● TASK
Rewrite the listing, starting at its first line and ending at the line that contains "point(140,77)", with "wrench icon" replaced by "gear icon" and everything else unchanged. Leave the pictures out of your answer.

(Records from a collection)
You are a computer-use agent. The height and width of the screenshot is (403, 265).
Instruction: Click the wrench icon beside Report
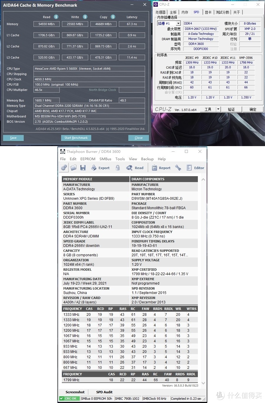pos(178,168)
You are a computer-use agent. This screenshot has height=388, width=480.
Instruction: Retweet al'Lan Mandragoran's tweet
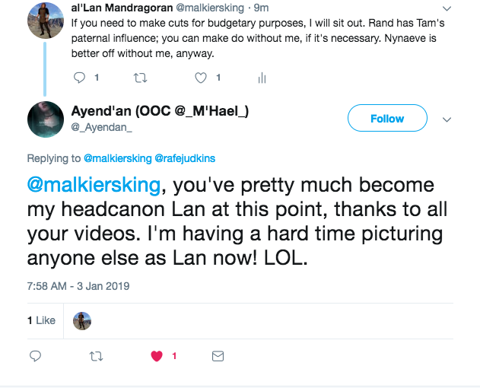point(140,77)
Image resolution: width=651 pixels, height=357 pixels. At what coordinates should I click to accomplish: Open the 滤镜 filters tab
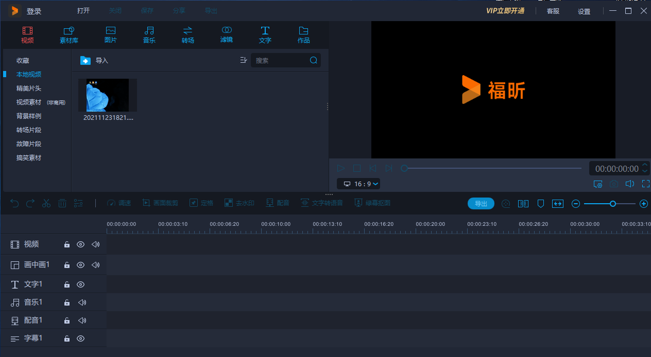coord(227,34)
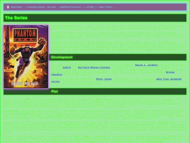Click The Ghost Who Walks cover caption
Screen dimensions: 190x143
pyautogui.click(x=25, y=84)
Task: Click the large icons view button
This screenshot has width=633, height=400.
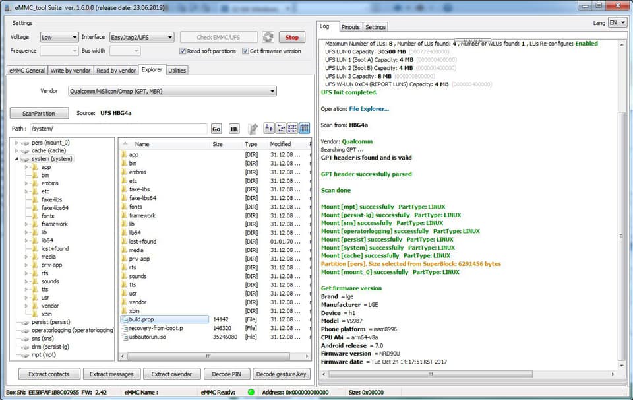Action: 269,129
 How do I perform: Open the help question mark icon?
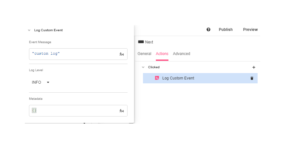point(208,30)
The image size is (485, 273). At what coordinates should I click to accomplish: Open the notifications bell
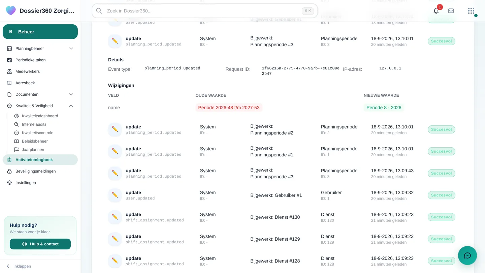click(436, 11)
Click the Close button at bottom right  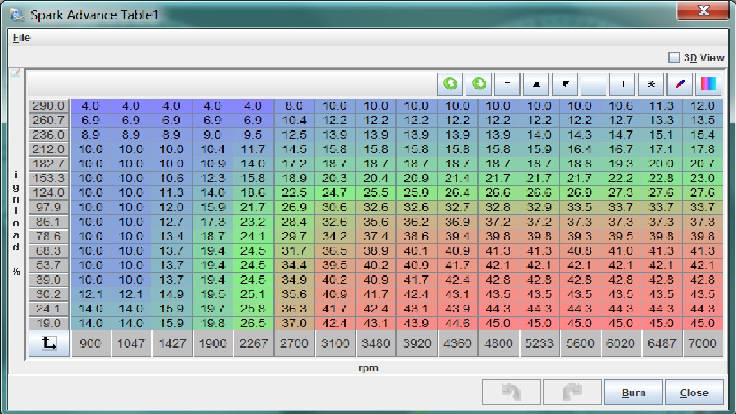coord(694,393)
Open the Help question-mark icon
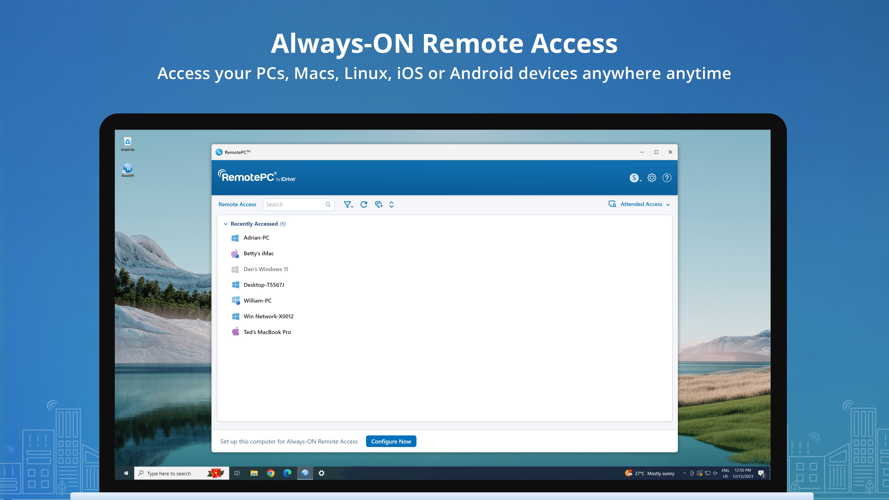The image size is (889, 500). [667, 178]
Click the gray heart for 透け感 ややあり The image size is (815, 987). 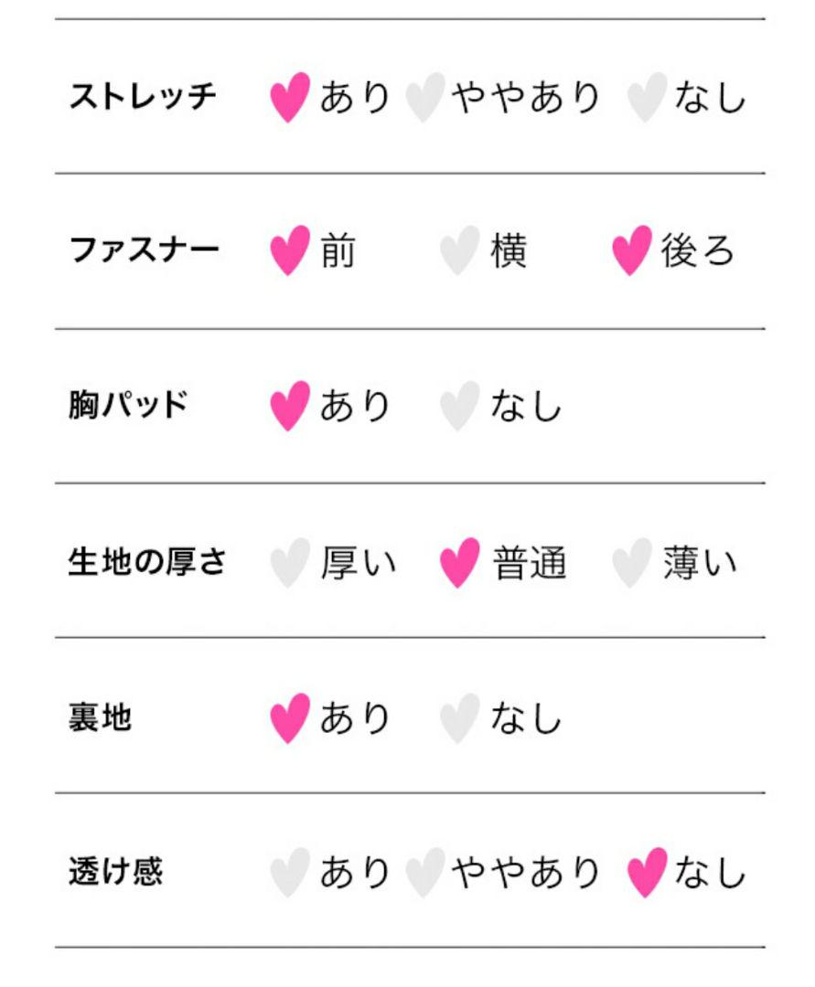pos(425,873)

● TASK OUTPUT
You are a computer-use agent. The height and width of the screenshot is (403, 265).
Instruction: Click the gear icon beside Report
pos(178,168)
You are a computer-use agent. This screenshot has height=388, width=480.
Instruction: Retweet al'Lan Mandragoran's tweet
point(140,77)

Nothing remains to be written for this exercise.